During the study period, 426 participants (14.4%) had a laboratory-confirmed SARS-CoV-2 infection (eTable 3 in Supplement 1); of those with SARS-CoV-2 infection, 184 (43.2%) had symptomatic COVID-19 (Table 1). Participants living in Michigan (20.2%; 24/119) and those without documented prior SARS-CoV-2 infection (22.5%; 255/1134) had the highest proportion of in-study SARS-CoV-2 infection. Of the 426 participants with SARS-CoV-2 infection, 238 (56.0%) had genetic sequencing results. Of the 238 participants with genetic sequencing results, the most prevalent lineages were BA.4 or BA.5 (50.0%), BQ.1.1 (36.5%), XBB (5.9%), and BA.2 (3.8%) (eFigure in Supplement 1).
Participants living in Oregon had the highest uptake of bivalent COVID-19 vaccine (56.2%; 246/438), whereas those living in Texas had the lowest (2.4%; 3/124). Participants reporting Hispanic ethnicity had lower bivalent COVID-19 vaccine uptake (17.1%; 87/509) compared with non-Hispanic participants of all races (27.1%; 665/2450). Participants with 1 or more chronic medical conditions had higher uptake of bivalent COVID-19 vaccine (34.5%; 154/447) compared with those without a chronic medical condition (23.8%; 598/2512). Of the 2207 participants who did not receive a bivalent COVID-19 vaccine dose, 535 (24.2%) were unvaccinated and 1672 (75.8%) received at least 1 monovalent COVID-19 vaccine dose.
Of the 426 participants with SARS-CoV-2 infection, 383 (89.9%) were either unvaccinated or received monovalent COVID-19 vaccine doses only (1.38 infections per 1000 person-days) and 43 (10.1%) received a bivalent COVID-19 vaccine dose (0.84 infections per 1000 person-days) (Table 2). Compared with being unvaccinated or receiving only monovalent COVID-19 vaccine doses, the adjusted vaccine effectiveness of a bivalent COVID-19 vaccine dose was 54.0% (95% CI, 36.6%-69.1%) against laboratory-confirmed SARS-CoV-2 infection (Table 2). The median number of observation days after COVID-19 vaccination was 276 (IQR, 142-350 days) for those who received any monovalent COVID-19 vaccine doses and 50 (IQR, 27-74 days) for those who received a bivalent COVID-19 vaccine dose.
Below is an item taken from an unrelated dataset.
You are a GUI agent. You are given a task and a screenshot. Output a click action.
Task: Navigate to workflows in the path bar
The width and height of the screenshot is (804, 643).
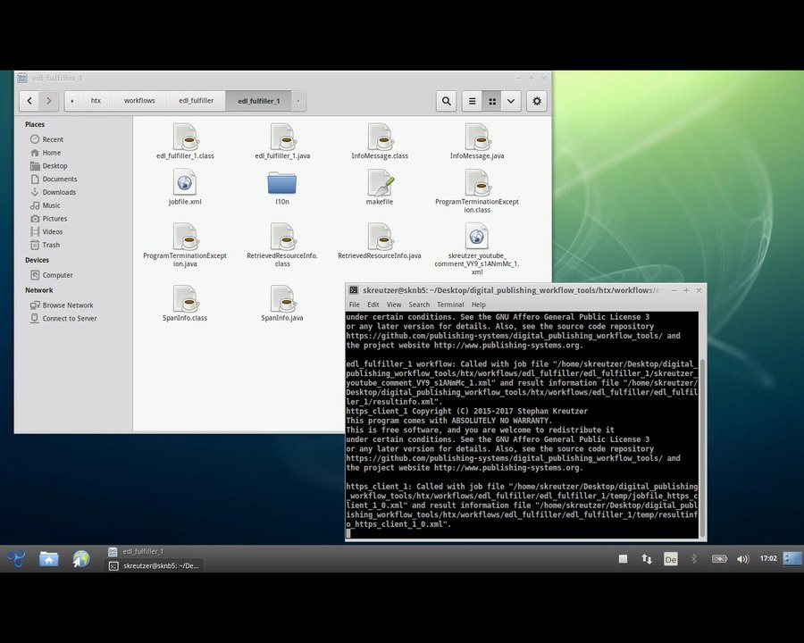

When stratified by age, the adjusted bivalent COVID-19 vaccine effectiveness was 58.3% (95% CI, 34.0%-76.5%) for children aged 5 to 11 years and 47.5% (95% CI, 18.2%-71.9%) for children and adolescents aged 12 to 17 years (Table 3). Among children aged 5 to 11 years, the median number of observation days after COVID-19 vaccination was 221 (IQR, 140-349 days) for those who received any monovalent COVID-19 vaccine doses and 44 (IQR, 24-66 days) for those who received a bivalent COVID-19 vaccine dose. Among children and adolescents aged 12 to 17 years, the median number of observation days after COVID-19 vaccination was 313 (IQR, 241-404 days) for those who received any monovalent COVID-19 vaccine doses and 59 (IQR, 32-87 days) for those who received a bivalent COVID-19 vaccine dose.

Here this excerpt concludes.